Kamyshin was born to Pyotr Kamyshin, a Russian violist, and Tatyana Kamyshina, an Udmurt violinist in Perm'. Never particularly politically active or patriotic, young Ruslan instead found his calling in music, learning to play the cello starting at just four years of age and cutting his trade as a cellist in concerts and quartets by the time he was ten. He loved to improvise with his cello as well, and this had many around him and his family thinking that he was destined for the career of a composer.

They were right. A rather unrefined, but "emotionally-charged" piece of music called Semya ("Family") was first penned for solo cello when he was only 11. After hearing the young Kamyshin play it, the Urals Mussorgsky State Conservatoire decided to take the prodigy under their wing, and within a year he penned his first symphony, a form of music for which he has since become quite well known.

Always prefering to lose himself in his music, it took his parents being jailed on falsified charges in 1982 for him to become more outspoken about the state of his country. Before the government was able to pursue him, though, Leonid Brezhnev, then-leader of the Soviet Union, died. After years of petitioning and the deaths of two more Soviet Union leaders, his parents were set free during the Gorbachev Regime, in 1985. Between his first published symphony at age 12 in 1974, and the release of his parents, he penned six symphonies.

A "fan" of glasnost, he would use this term as the name for his famous Seventh Symphony in G major, published in 1988. With communism giving way to nationalism, he decided to explore his Udmurt side, through discussions with his mother, and eventually, a move to Izhevsk, where he lived, taught, and composed for 16 years from 1989 to 2005.

The coming of the Great Cataclysm, however, worried him and his family enough that they moved into the country, specifically to the village of Ust'-Kolom' in the Komi Republic.

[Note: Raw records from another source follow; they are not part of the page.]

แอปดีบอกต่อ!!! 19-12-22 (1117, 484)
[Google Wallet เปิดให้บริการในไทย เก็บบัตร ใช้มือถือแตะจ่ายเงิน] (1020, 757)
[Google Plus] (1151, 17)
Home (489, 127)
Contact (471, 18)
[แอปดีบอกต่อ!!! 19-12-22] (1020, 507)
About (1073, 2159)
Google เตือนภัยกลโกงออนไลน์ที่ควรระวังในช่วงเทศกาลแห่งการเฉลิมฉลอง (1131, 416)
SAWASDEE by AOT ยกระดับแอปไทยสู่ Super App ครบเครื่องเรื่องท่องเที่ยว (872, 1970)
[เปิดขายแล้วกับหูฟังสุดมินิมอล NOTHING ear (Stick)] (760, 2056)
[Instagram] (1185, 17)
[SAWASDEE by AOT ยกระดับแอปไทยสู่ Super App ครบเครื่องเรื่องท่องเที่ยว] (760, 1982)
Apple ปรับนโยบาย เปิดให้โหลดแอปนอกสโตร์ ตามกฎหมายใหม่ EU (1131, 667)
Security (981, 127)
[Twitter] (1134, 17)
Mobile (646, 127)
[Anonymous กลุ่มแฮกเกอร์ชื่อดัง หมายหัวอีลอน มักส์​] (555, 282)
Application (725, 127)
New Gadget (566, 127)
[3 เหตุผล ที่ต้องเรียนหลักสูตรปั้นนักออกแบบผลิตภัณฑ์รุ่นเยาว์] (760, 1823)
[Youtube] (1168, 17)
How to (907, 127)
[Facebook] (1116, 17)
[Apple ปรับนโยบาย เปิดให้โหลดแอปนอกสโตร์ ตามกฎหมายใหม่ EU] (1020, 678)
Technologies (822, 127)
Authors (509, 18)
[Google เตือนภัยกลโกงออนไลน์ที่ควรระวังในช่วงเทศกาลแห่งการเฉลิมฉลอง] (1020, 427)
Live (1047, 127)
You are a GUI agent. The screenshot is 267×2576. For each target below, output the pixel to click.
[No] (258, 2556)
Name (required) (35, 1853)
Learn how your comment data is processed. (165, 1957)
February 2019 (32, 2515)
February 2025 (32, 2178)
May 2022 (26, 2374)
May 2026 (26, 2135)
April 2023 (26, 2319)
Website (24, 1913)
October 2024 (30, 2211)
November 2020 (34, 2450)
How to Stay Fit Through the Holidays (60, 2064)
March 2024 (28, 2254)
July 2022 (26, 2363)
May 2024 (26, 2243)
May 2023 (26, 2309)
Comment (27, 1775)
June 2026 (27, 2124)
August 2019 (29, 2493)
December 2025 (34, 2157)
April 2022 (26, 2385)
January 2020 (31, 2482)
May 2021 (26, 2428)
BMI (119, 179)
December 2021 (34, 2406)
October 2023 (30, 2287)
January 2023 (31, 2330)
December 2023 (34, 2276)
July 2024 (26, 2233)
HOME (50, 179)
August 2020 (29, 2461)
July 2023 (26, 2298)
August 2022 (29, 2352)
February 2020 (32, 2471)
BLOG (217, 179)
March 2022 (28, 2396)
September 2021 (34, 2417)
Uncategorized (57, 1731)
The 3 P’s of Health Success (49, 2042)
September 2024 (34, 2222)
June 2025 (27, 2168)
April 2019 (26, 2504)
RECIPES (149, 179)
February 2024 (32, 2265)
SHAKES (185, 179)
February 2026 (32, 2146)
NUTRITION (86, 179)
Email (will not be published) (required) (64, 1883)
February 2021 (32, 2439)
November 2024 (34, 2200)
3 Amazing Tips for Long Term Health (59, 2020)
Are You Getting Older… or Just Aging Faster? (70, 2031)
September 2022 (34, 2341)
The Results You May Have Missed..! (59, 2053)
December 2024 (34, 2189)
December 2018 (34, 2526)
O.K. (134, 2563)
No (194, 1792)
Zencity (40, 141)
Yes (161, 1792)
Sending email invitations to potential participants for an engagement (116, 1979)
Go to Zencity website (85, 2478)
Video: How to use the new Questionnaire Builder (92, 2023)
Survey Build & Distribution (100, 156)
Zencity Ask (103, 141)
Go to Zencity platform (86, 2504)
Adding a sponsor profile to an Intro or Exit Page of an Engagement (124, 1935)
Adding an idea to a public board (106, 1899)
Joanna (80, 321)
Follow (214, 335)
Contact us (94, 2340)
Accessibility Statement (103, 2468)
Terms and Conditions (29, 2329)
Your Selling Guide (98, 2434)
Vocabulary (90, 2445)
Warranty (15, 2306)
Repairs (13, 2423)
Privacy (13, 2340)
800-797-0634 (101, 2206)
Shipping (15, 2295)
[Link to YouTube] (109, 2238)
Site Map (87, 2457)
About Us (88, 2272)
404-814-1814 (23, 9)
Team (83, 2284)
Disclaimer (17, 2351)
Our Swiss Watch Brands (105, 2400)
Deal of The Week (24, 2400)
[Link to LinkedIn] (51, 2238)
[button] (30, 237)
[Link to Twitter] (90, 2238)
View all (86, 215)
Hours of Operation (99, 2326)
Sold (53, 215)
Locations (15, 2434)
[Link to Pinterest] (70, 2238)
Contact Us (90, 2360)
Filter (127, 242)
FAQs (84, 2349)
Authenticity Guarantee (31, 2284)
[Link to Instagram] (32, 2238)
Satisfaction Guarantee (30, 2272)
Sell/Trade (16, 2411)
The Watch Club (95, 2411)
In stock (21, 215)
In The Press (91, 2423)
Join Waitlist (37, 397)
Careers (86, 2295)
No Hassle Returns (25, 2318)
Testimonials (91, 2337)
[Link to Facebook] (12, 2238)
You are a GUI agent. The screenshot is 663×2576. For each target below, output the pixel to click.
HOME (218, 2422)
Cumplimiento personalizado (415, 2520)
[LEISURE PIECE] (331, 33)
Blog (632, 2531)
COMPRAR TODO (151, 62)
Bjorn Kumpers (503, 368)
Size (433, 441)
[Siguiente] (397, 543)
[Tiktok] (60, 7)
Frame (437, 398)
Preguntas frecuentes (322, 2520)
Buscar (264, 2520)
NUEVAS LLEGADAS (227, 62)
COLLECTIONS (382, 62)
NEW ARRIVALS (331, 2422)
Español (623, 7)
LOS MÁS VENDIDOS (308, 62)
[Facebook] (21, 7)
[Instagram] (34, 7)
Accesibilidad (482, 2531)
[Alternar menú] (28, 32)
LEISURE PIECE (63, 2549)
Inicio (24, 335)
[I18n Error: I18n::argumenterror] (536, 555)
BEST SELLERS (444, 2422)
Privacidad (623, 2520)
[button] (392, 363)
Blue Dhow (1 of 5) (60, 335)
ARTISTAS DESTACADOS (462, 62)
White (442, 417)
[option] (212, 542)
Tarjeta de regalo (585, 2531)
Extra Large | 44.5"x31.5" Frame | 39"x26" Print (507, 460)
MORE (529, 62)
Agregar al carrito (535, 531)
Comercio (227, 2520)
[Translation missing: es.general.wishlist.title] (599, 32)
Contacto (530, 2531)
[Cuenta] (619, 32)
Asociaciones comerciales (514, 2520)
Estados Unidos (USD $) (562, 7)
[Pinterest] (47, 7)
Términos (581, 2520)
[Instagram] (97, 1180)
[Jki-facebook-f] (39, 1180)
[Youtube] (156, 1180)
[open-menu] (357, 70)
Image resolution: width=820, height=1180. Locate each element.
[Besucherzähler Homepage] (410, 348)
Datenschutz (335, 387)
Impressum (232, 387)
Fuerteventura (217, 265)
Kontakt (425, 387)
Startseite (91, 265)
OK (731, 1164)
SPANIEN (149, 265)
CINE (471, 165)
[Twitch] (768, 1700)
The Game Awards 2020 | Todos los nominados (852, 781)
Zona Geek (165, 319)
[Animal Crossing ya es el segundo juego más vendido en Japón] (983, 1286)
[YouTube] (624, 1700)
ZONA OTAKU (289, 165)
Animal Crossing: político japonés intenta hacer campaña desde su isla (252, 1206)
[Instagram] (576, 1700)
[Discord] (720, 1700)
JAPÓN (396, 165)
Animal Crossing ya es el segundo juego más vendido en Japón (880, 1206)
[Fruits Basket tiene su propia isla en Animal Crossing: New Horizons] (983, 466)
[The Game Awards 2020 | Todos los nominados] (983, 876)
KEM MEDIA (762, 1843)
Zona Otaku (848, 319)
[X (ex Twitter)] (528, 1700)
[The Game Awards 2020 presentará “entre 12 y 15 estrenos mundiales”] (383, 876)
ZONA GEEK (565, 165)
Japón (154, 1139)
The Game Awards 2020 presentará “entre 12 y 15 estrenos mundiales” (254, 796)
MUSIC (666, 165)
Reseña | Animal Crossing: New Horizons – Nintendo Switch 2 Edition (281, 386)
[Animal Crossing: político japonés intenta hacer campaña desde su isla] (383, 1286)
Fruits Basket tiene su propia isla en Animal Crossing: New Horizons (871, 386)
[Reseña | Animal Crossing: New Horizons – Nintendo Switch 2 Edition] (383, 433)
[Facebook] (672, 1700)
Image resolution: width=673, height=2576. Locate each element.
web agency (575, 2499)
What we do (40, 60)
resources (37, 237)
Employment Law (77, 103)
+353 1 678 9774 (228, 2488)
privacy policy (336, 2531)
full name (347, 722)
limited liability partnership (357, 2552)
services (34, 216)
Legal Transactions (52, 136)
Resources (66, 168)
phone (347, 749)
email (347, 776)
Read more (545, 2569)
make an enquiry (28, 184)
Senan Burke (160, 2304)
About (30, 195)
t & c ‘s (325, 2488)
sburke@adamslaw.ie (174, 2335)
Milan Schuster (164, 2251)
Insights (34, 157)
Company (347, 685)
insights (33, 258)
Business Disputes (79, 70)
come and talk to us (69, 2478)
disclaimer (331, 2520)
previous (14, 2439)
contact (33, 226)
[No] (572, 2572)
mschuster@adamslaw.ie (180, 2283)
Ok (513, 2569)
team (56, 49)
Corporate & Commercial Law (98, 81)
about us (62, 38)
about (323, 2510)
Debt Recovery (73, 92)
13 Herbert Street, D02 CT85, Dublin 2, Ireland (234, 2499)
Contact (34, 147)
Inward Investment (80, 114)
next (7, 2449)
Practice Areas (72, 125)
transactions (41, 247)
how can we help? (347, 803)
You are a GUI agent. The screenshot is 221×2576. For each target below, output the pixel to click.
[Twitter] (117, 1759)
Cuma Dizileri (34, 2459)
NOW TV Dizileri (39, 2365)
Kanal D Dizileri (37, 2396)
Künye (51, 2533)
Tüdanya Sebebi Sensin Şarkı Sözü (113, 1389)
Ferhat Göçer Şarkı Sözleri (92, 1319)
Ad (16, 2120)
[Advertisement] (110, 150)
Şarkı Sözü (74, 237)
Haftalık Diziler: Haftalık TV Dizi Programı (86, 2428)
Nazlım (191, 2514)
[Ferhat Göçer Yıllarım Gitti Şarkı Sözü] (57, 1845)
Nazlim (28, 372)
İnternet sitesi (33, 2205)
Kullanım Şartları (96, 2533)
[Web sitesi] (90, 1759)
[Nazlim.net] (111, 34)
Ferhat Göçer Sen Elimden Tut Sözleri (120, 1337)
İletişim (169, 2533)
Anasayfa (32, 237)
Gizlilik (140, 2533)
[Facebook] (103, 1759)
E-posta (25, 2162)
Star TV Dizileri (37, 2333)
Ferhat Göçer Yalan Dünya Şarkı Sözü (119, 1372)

From January of 2006 to March of 2007 he lived in relative peace, composing as he gained inspiration to do so. But during Great War III they were forced to flee again, this time to the remote town of Naryan-Mar, because of Russian extremist vigilantes killing those of Uralic descent, in what came to be known as the Uralic Purges. It would take until October (after the Unjust War) for Ruslan to return to his adopted hometown.

Even then there were still the stories. Uralics were still persecuted in the cities across what was once Russia, even in areas that were dominantly Uralic, whether Mari, Udmurt, Komi, or Mordvinic. Kamyshin used his fame to promote a message of tolerance and peace, and this got the attention of a 25-year-old Mordvin woman named Oksana Ivanova, who was living in Saransk at the time. She began to write letters to him, and they began a correspondence as Ruslan felt he had found a kindred spirit.

They finally met in December, at one of his concerts, which was in Kirov, and he fell madly in love with her. Her kind and pure heart and giving spirit won him over immediately, and he began attending church services with her in spite of his relative religious apathy.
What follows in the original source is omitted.